Inpres 3/2025 Diterapkan, Diskatan Kuningan Pastikan Penyuluhan Tak Tinggalkan Petani

KARTINI (Kuningan) – Kekhawatiran sejumlah pihak terkait perubahan status kepegawaian penyuluh pertanian pasca-ditetapkannya Instruksi Presiden (Inpres) Nomor 3 Tahun 2025 menjadi perhatian utama dalam forum koordinasi lintas sektor yang digelar di Kecamatan Ciawigebang, Rabu (21/1/2026). Forum ini menjadi ruang dialog untuk memastikan bahwa perubahan kebijakan tersebut tidak mengganggu layanan penyuluhan kepada petani di tingkat desa.

Forum yang berlangsung di Desa Kalimanggis Wetan tersebut dihadiri Kepala Dinas Ketahanan Pangan dan Pertanian (Diskatan) Kabupaten Kuningan, Dr. Wahyu Hidayah, M.Si., Camat Ciawigebang dan Camat Kalimanggis, unsur Ekonomi dan Pembangunan (Ekbang) desa, para penyuluh pertanian, kasi kesejahteraan dan ekbang, serta jajaran UPTD setempat.

Dalam pemaparannya, Dr. Wahyu menekankan bahwa alih status penyuluh pertanian ASN ke Kementerian Pertanian tidak akan mengubah pola pendampingan petani di lapangan. Penyuluh tetap bertugas di Balai Penyuluhan Pertanian (BPP), tetap mendampingi kelompok tani, dan tetap menjadi mitra pemerintah desa serta perangkat daerah.

“Petani tidak akan kehilangan penyuluh. Mereka tetap ada di desa, tetap mendampingi, dan tetap fokus pada kebutuhan petani,” tegasnya.

Menurut Dr.
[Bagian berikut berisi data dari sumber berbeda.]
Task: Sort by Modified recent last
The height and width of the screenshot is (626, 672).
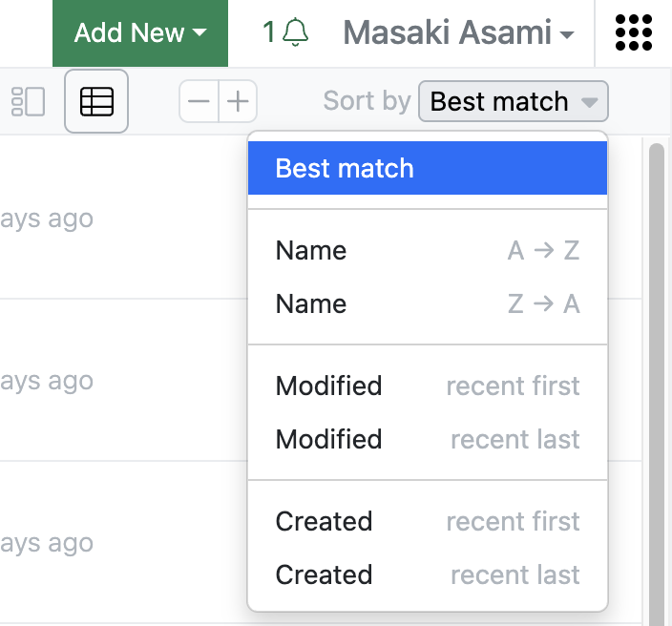Action: (x=428, y=439)
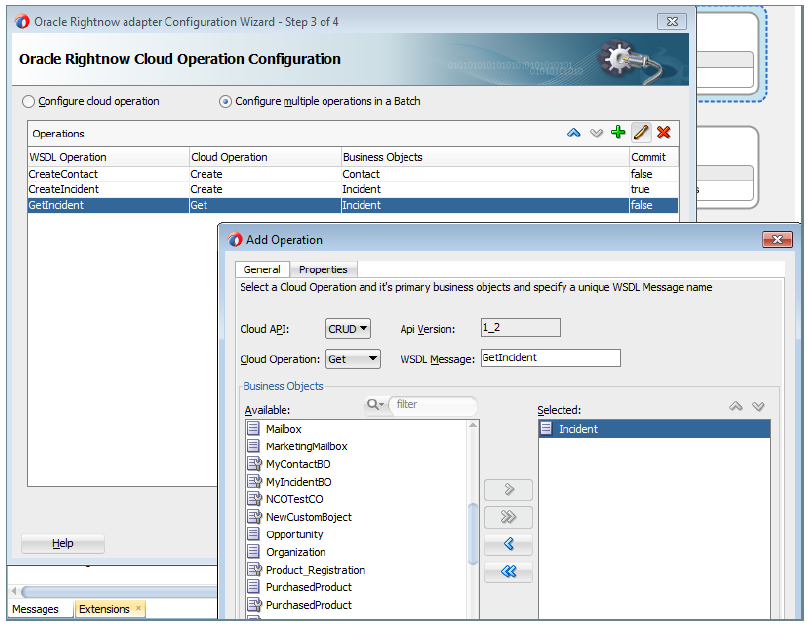Open the Messages tab
Viewport: 808px width, 625px height.
(x=35, y=609)
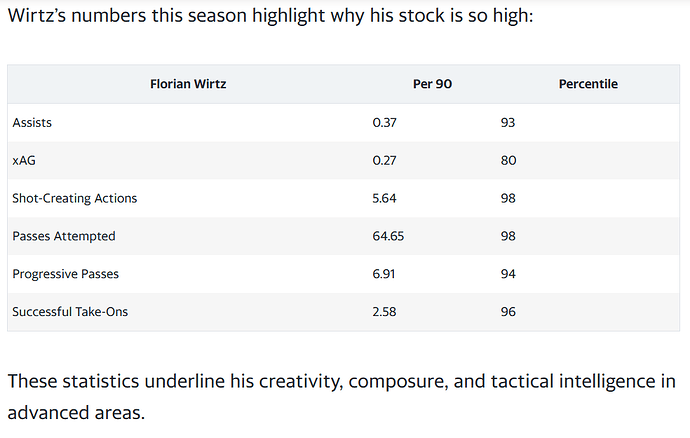
Task: Click the 93 percentile for Assists
Action: 508,122
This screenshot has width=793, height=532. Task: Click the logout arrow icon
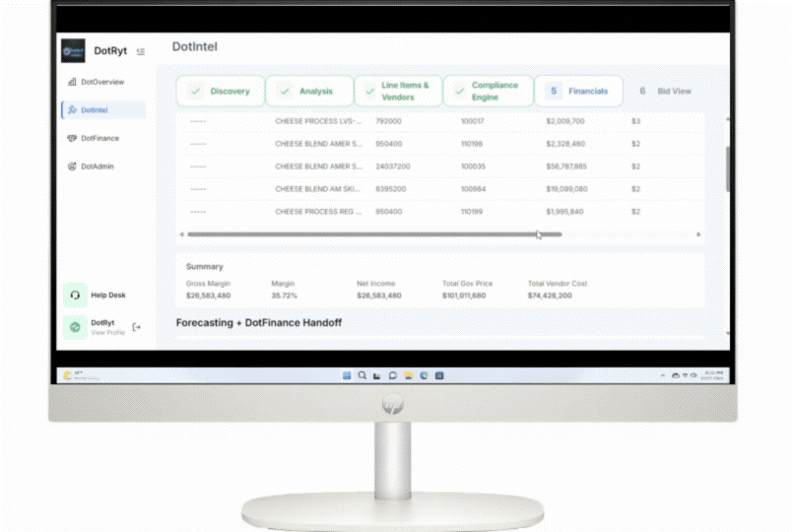tap(137, 327)
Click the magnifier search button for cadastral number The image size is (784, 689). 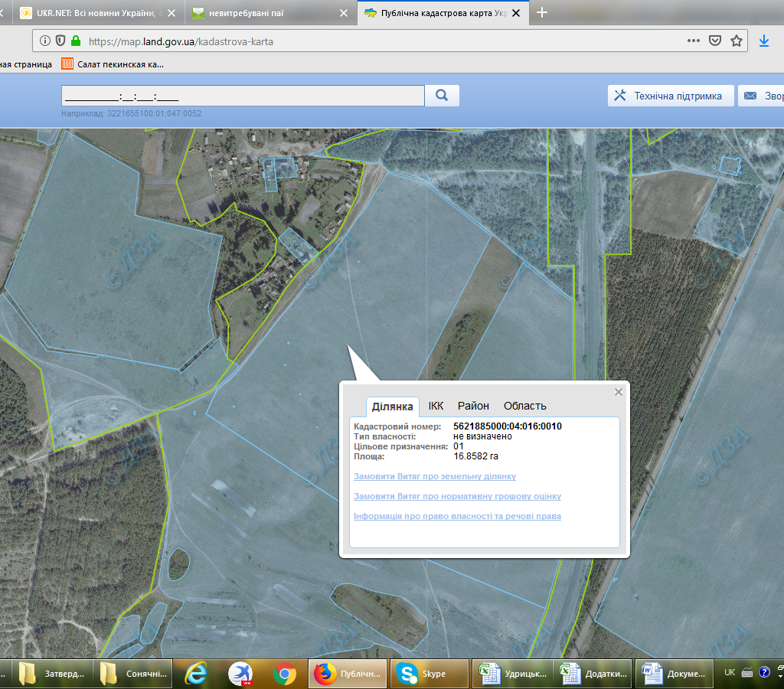[x=442, y=96]
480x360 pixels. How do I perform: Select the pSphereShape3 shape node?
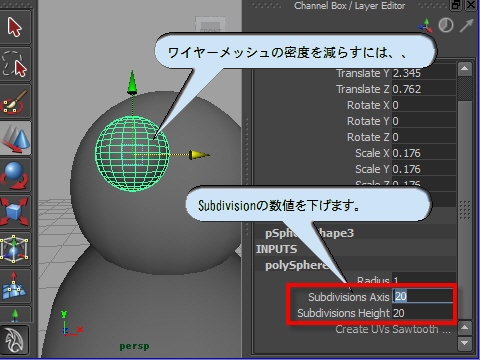tap(309, 233)
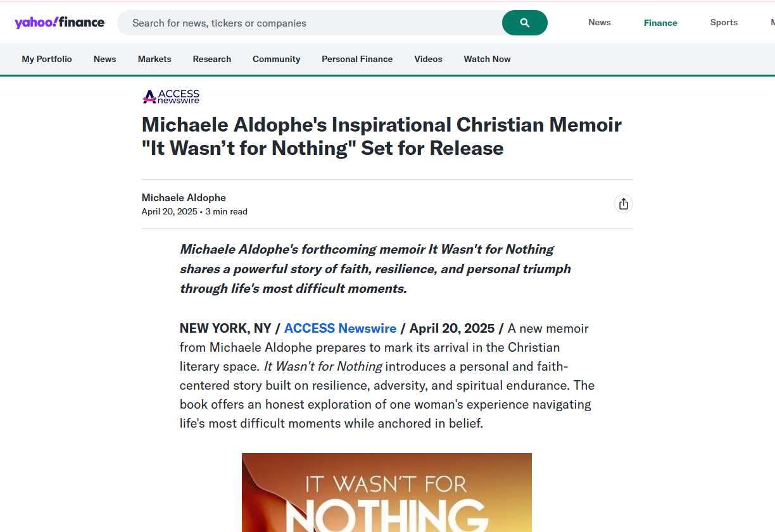This screenshot has width=775, height=532.
Task: Follow the ACCESS Newswire hyperlink in article
Action: coord(340,328)
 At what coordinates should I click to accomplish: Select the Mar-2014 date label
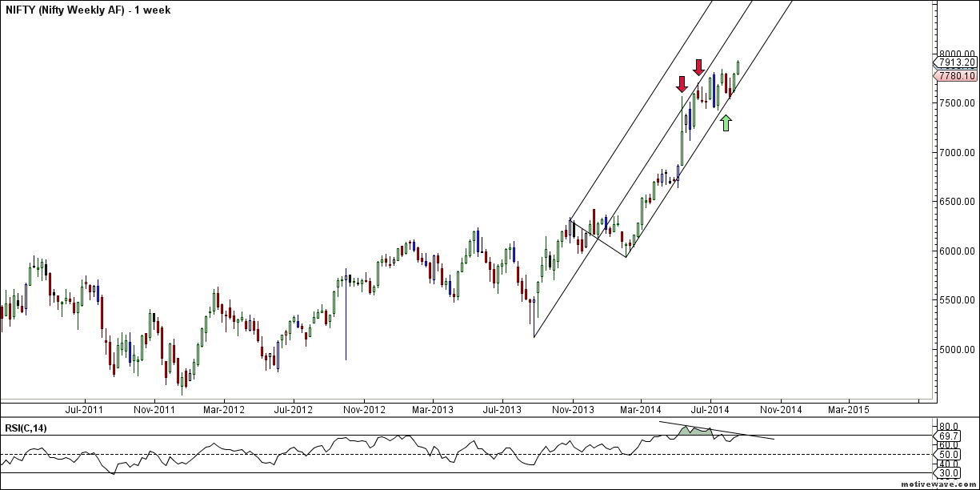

Wahyu, kebijakan satu komando teknis justru bertujuan memperkuat kapasitas penyuluh agar lebih responsif terhadap tantangan pertanian, seperti peningkatan produktivitas, efisiensi usaha tani, hingga adaptasi terhadap inovasi teknologi pertanian.

Ia menilai penyuluh memiliki peran kunci dalam memastikan program nasional benar-benar diterjemahkan menjadi praktik nyata di sawah dan ladang. Dengan standar teknis yang lebih seragam, pendampingan diharapkan menjadi lebih terarah dan berdampak langsung pada peningkatan hasil pertanian.

“Yang paling penting adalah petani merasakan manfaatnya, baik dari sisi pengetahuan, keterampilan, maupun hasil produksi,” ujarnya.

Lebih lanjut, Dr. Wahyu menegaskan bahwa keberhasilan kebijakan ini sangat bergantung pada sinergi di tingkat lokal. Pemerintah desa, UPTD, kasi ekbang, serta kelompok tani tetap menjadi mitra utama dalam menyerap aspirasi petani dan menyelesaikan persoalan di lapangan.

Menutup forum tersebut, Diskatan Kabupaten Kuningan menegaskan komitmennya untuk terus mengawal transisi kebijakan ini agar berjalan mulus, tanpa mengurangi kualitas layanan penyuluhan.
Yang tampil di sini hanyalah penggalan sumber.